- [Task prompt]
Count the lines in the material that contain the string "perform" and give only that number.

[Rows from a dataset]

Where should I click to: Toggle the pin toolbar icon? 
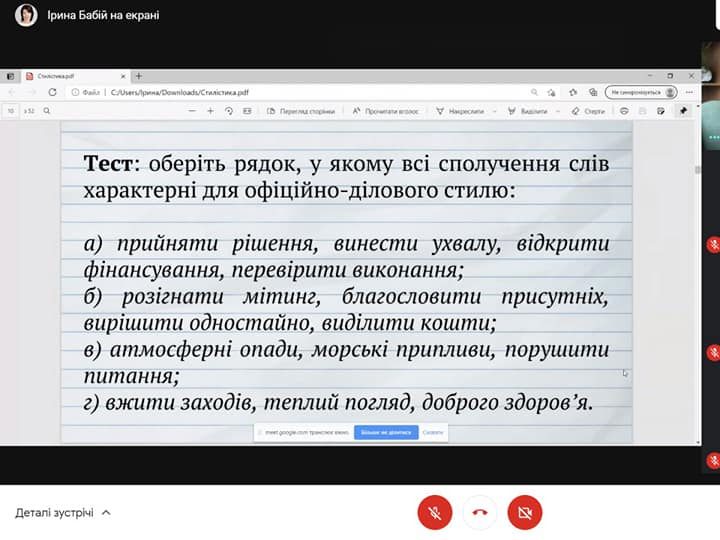tap(684, 111)
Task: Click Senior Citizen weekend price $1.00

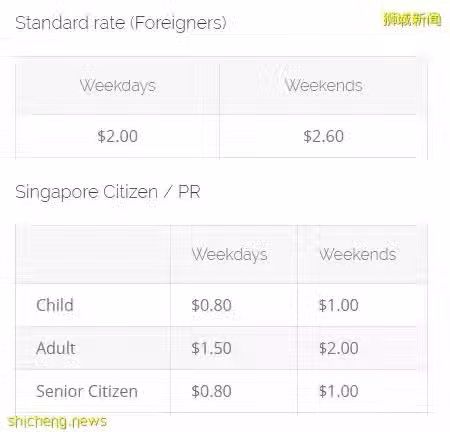Action: (x=339, y=391)
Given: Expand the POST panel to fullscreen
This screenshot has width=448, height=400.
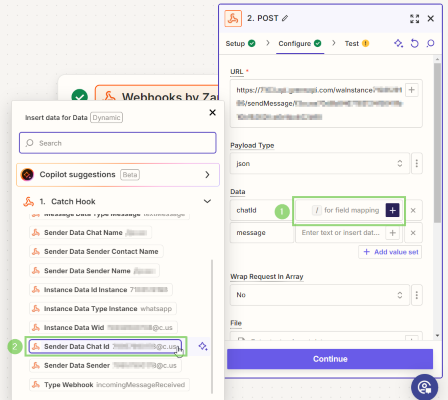Looking at the screenshot, I should click(414, 19).
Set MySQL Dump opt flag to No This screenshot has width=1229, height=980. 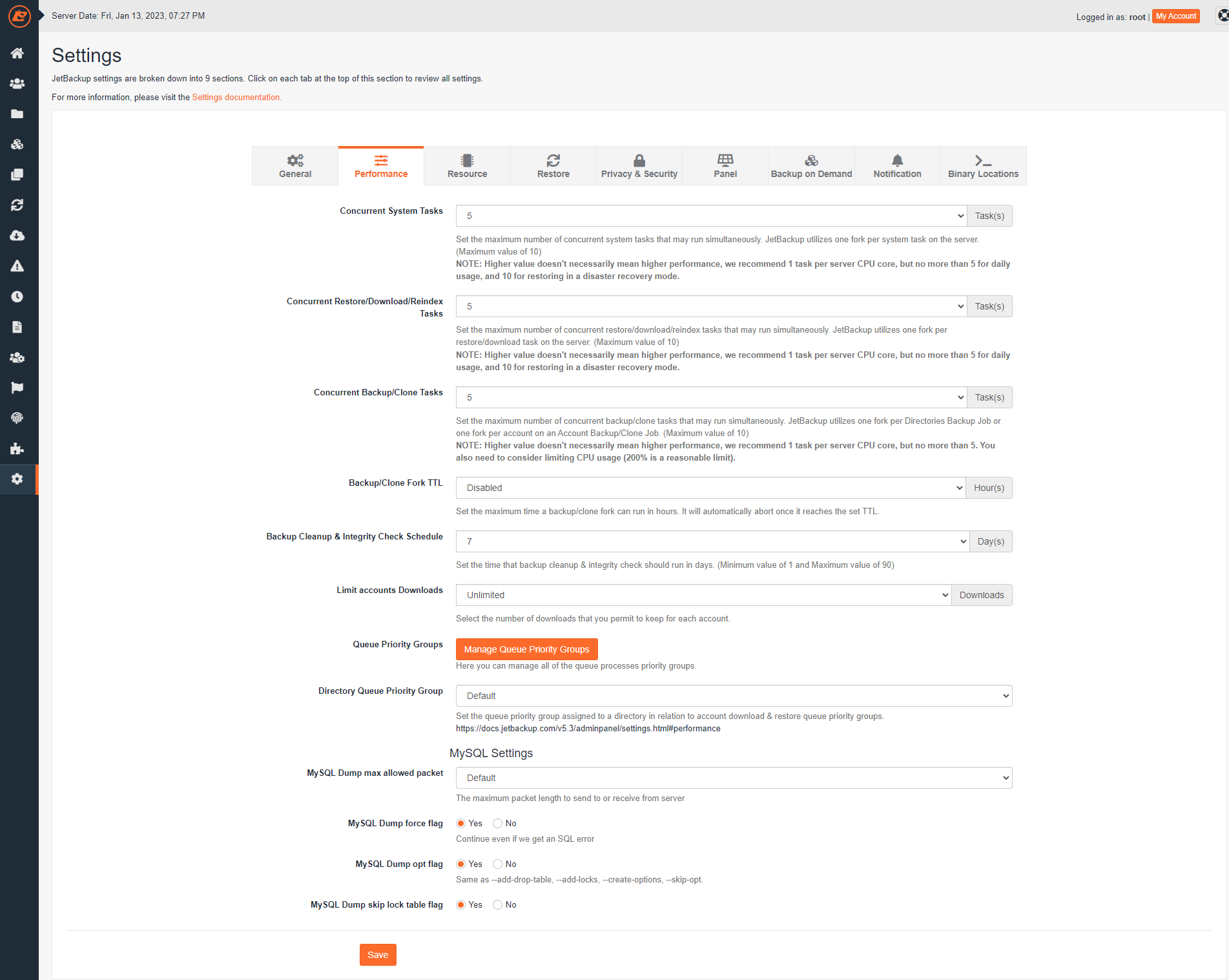click(497, 864)
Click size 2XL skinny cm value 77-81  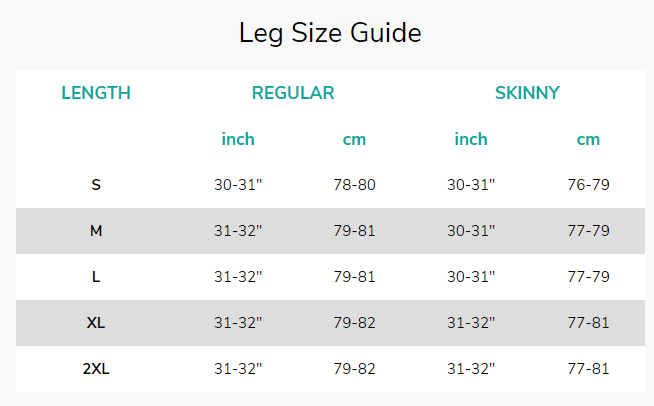pyautogui.click(x=588, y=369)
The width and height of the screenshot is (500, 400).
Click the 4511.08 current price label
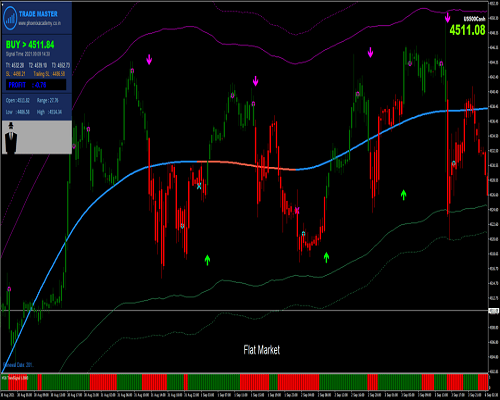tap(467, 30)
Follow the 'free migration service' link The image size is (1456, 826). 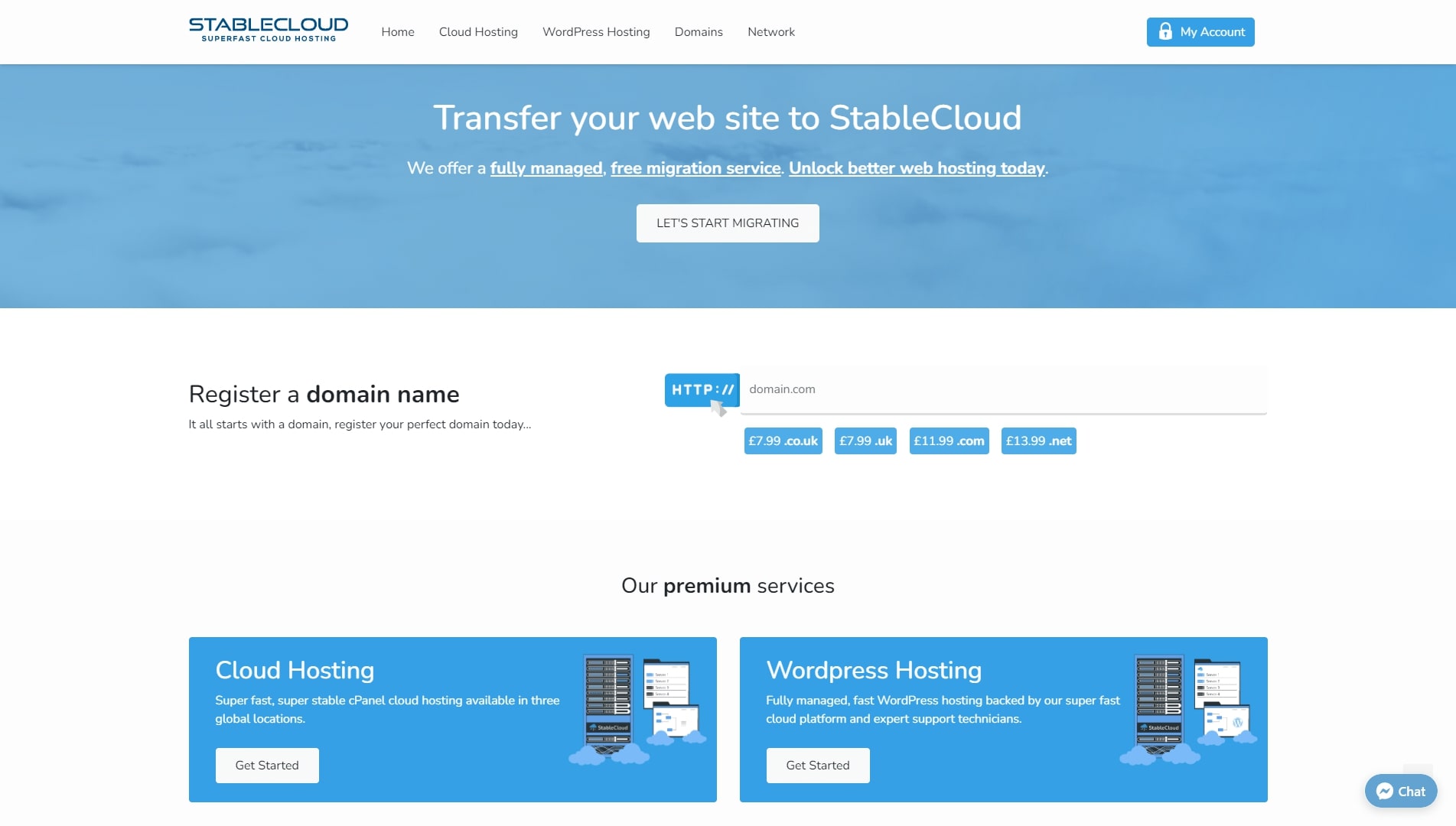(x=695, y=168)
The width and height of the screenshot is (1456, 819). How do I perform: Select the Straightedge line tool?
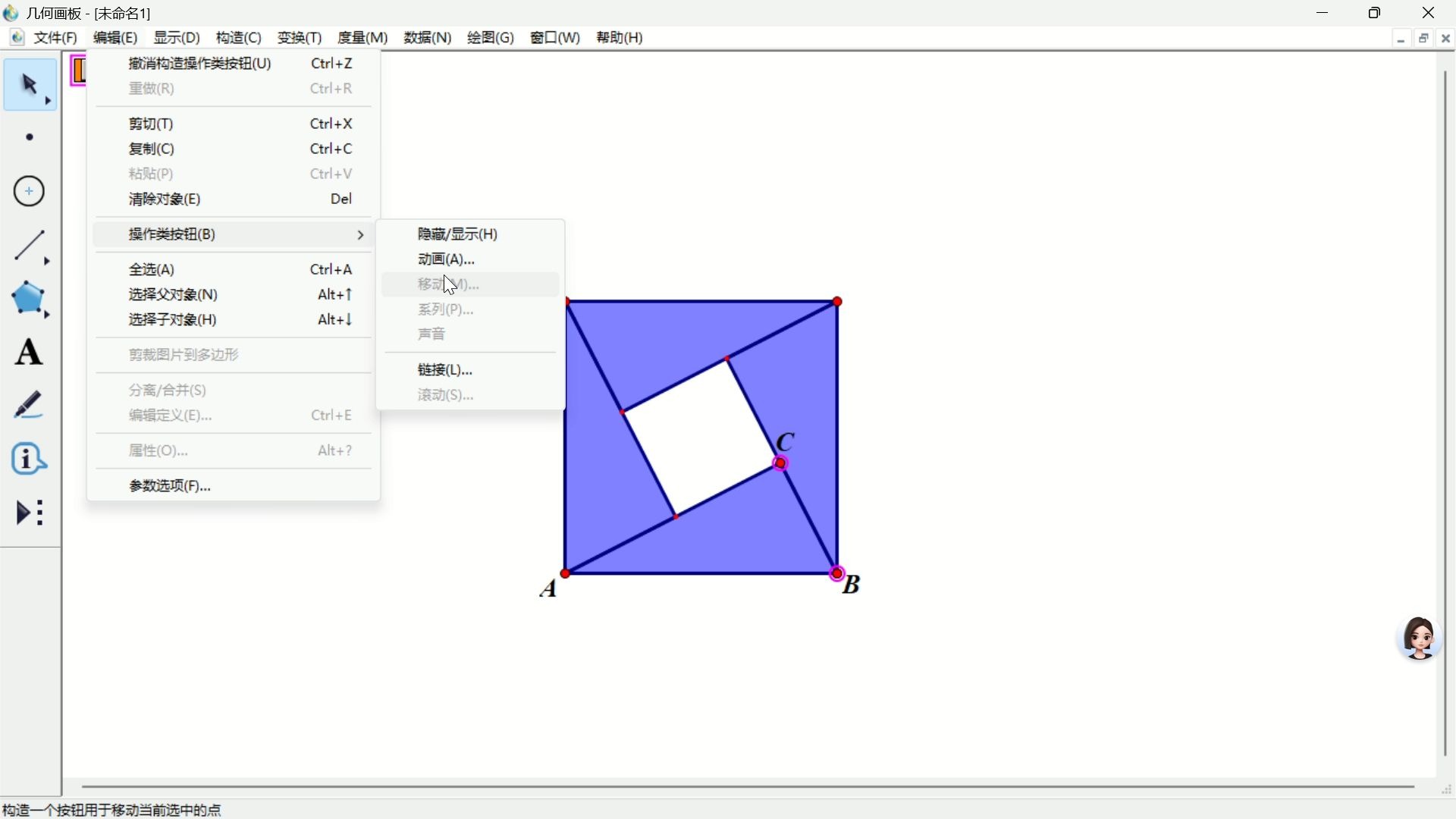tap(30, 246)
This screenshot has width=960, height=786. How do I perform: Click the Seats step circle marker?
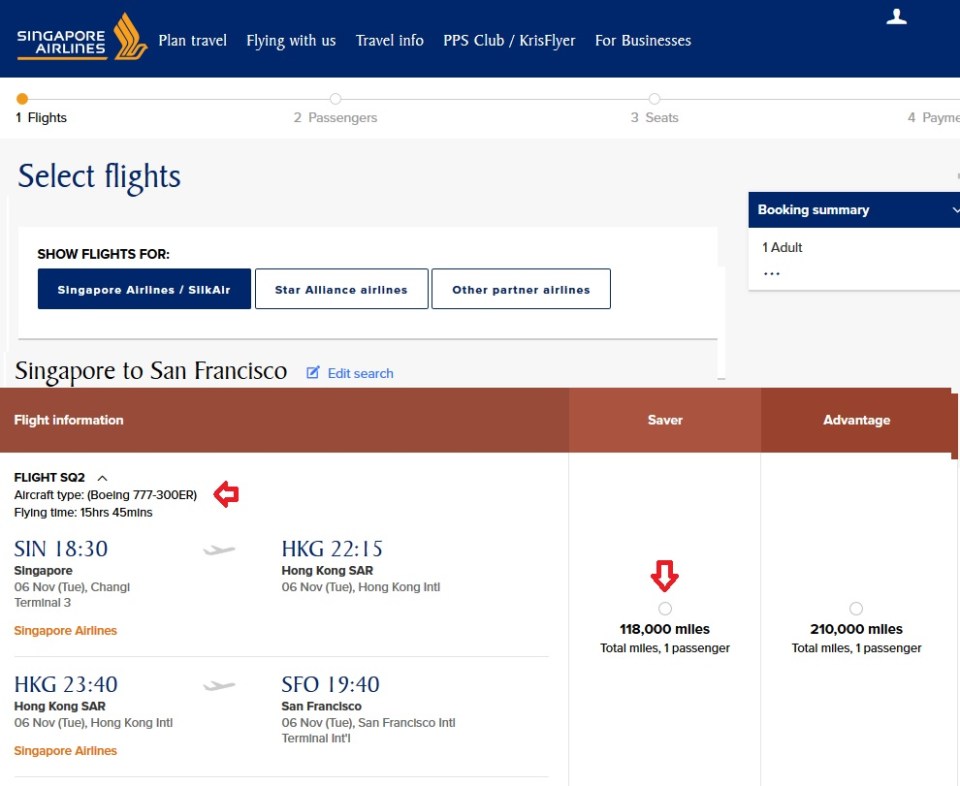click(654, 99)
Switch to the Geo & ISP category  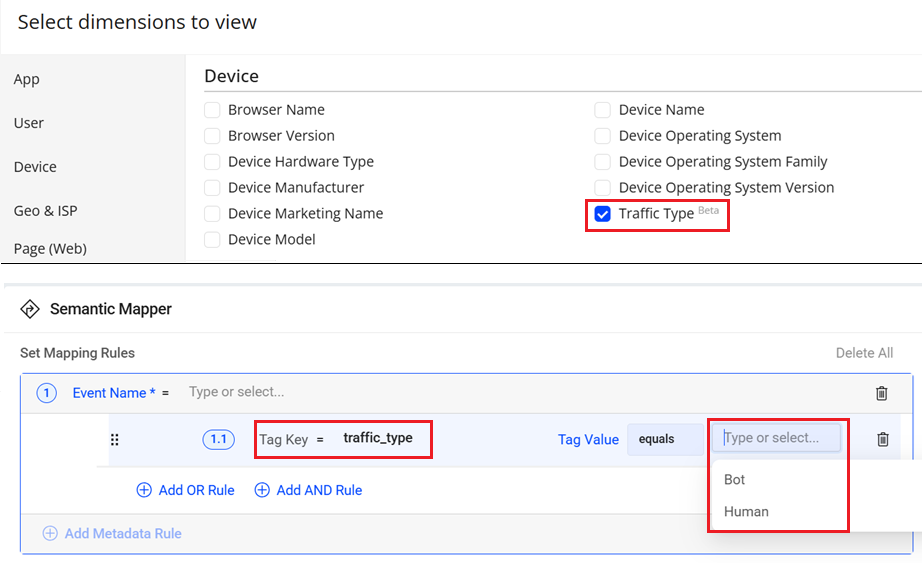point(45,211)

- [Task result]
2